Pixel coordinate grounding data
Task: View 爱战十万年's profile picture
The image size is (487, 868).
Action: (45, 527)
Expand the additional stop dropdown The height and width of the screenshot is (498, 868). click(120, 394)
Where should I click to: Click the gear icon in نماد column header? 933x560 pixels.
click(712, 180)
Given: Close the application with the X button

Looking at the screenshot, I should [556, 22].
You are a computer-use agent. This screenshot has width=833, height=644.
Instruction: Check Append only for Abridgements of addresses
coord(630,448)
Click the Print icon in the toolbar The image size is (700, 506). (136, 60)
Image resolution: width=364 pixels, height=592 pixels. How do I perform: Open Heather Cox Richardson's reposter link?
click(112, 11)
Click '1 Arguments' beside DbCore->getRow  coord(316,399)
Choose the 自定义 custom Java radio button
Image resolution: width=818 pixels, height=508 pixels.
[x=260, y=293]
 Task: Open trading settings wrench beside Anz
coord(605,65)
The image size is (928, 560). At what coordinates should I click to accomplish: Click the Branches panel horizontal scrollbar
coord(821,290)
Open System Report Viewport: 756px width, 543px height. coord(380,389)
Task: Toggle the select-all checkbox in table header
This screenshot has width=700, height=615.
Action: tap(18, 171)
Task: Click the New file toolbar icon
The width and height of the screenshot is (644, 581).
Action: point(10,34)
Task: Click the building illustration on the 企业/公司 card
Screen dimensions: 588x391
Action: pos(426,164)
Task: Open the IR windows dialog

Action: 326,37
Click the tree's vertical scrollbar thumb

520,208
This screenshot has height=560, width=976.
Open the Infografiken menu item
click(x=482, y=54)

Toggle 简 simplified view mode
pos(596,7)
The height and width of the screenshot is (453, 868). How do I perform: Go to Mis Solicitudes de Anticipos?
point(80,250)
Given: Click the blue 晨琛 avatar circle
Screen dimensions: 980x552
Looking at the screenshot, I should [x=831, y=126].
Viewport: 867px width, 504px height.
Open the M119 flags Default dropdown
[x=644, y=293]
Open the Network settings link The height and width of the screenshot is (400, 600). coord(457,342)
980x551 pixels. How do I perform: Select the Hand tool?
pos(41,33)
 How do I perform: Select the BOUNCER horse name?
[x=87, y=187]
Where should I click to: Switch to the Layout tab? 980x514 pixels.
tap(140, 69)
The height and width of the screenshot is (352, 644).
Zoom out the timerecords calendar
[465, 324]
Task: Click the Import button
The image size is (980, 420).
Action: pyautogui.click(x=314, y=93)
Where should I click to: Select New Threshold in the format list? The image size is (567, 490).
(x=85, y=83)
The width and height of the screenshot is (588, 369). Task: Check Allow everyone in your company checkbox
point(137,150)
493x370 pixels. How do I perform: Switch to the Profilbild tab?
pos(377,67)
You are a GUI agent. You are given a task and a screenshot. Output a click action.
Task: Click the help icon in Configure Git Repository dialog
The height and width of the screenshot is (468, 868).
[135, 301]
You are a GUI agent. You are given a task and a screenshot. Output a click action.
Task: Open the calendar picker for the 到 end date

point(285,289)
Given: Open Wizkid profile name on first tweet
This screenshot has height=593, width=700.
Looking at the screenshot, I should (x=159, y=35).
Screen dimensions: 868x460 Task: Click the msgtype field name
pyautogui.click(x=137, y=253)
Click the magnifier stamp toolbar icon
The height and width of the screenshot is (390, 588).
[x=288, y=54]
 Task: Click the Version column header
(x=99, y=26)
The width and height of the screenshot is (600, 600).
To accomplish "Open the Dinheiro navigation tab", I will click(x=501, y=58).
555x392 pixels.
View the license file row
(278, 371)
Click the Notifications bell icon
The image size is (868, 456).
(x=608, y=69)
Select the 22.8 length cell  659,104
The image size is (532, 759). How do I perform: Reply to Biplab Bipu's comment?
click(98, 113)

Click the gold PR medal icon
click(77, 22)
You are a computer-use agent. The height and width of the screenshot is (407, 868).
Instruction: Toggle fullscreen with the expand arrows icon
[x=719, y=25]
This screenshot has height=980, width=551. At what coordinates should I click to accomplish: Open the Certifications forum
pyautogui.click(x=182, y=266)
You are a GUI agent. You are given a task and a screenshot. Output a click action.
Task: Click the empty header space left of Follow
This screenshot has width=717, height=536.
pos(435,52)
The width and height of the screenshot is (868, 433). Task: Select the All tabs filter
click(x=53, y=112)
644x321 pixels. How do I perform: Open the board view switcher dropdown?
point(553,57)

▸ **ASSIGNMENT**: Set down every entry again, exactly as written.

▸ **THE COMPLETED TASK**:
Task: View 爱战十万年's profile picture
The image size is (487, 868).
Action: (45, 527)
Expand the additional stop dropdown The height and width of the screenshot is (498, 868). click(120, 394)
Where should I click to: Click the gear icon in نماد column header? 933x560 pixels.
click(712, 180)
Given: Close the application with the X button

Looking at the screenshot, I should [556, 22].
You are a computer-use agent. This screenshot has width=833, height=644.
Instruction: Check Append only for Abridgements of addresses
coord(630,448)
Click the Print icon in the toolbar The image size is (700, 506). (136, 60)
Image resolution: width=364 pixels, height=592 pixels. How do I perform: Open Heather Cox Richardson's reposter link?
click(112, 11)
Click '1 Arguments' beside DbCore->getRow  coord(316,399)
Choose the 自定义 custom Java radio button
Image resolution: width=818 pixels, height=508 pixels.
[x=260, y=293]
 Task: Open trading settings wrench beside Anz
coord(605,65)
The image size is (928, 560). At what coordinates should I click to accomplish: Click the Branches panel horizontal scrollbar
coord(821,290)
Open System Report Viewport: 756px width, 543px height. coord(380,389)
Task: Toggle the select-all checkbox in table header
This screenshot has width=700, height=615.
Action: tap(18, 171)
Task: Click the New file toolbar icon
The width and height of the screenshot is (644, 581).
Action: point(10,34)
Task: Click the building illustration on the 企业/公司 card
Screen dimensions: 588x391
Action: pos(426,164)
Task: Open the IR windows dialog

Action: 326,37
Click the tree's vertical scrollbar thumb

520,208
This screenshot has height=560, width=976.
Open the Infografiken menu item
click(x=482, y=54)

Toggle 简 simplified view mode
pos(596,7)
The height and width of the screenshot is (453, 868). How do I perform: Go to Mis Solicitudes de Anticipos?
point(80,250)
Given: Click the blue 晨琛 avatar circle
Screen dimensions: 980x552
Looking at the screenshot, I should [x=831, y=126].
Viewport: 867px width, 504px height.
Open the M119 flags Default dropdown
[x=644, y=293]
Open the Network settings link The height and width of the screenshot is (400, 600). coord(457,342)
980x551 pixels. How do I perform: Select the Hand tool?
pos(41,33)
 How do I perform: Select the BOUNCER horse name?
[x=87, y=187]
Where should I click to: Switch to the Layout tab? 980x514 pixels.
tap(140, 69)
The height and width of the screenshot is (352, 644).
Zoom out the timerecords calendar
[465, 324]
Task: Click the Import button
The image size is (980, 420).
Action: pyautogui.click(x=314, y=93)
Where should I click to: Select New Threshold in the format list? The image size is (567, 490).
(x=85, y=83)
The width and height of the screenshot is (588, 369). Task: Check Allow everyone in your company checkbox
point(137,150)
493x370 pixels. How do I perform: Switch to the Profilbild tab?
pos(377,67)
You are a GUI agent. You are given a task and a screenshot. Output a click action.
Task: Click the help icon in Configure Git Repository dialog
The height and width of the screenshot is (468, 868).
[135, 301]
You are a GUI agent. You are given a task and a screenshot. Output a click action.
Task: Open the calendar picker for the 到 end date

point(285,289)
Given: Open Wizkid profile name on first tweet
This screenshot has height=593, width=700.
Looking at the screenshot, I should (x=159, y=35).
Screen dimensions: 868x460 Task: Click the msgtype field name
pyautogui.click(x=137, y=253)
Click the magnifier stamp toolbar icon
The height and width of the screenshot is (390, 588).
[x=288, y=54]
 Task: Click the Version column header
(x=99, y=26)
The width and height of the screenshot is (600, 600).
To accomplish "Open the Dinheiro navigation tab", I will click(x=501, y=58).
555x392 pixels.
View the license file row
(278, 371)
Click the Notifications bell icon
The image size is (868, 456).
(x=608, y=69)
Select the 22.8 length cell  659,104
The image size is (532, 759). How do I perform: Reply to Biplab Bipu's comment?
click(98, 113)

Click the gold PR medal icon
click(77, 22)
You are a computer-use agent. The height and width of the screenshot is (407, 868).
Instruction: Toggle fullscreen with the expand arrows icon
[x=719, y=25]
This screenshot has height=980, width=551. At what coordinates should I click to accomplish: Open the Certifications forum
pyautogui.click(x=182, y=266)
You are a GUI agent. You are given a task and a screenshot. Output a click action.
Task: Click the empty header space left of Follow
This screenshot has width=717, height=536.
pos(435,52)
The width and height of the screenshot is (868, 433). Task: Select the All tabs filter
click(x=53, y=112)
644x321 pixels. How do I perform: Open the board view switcher dropdown?
point(553,57)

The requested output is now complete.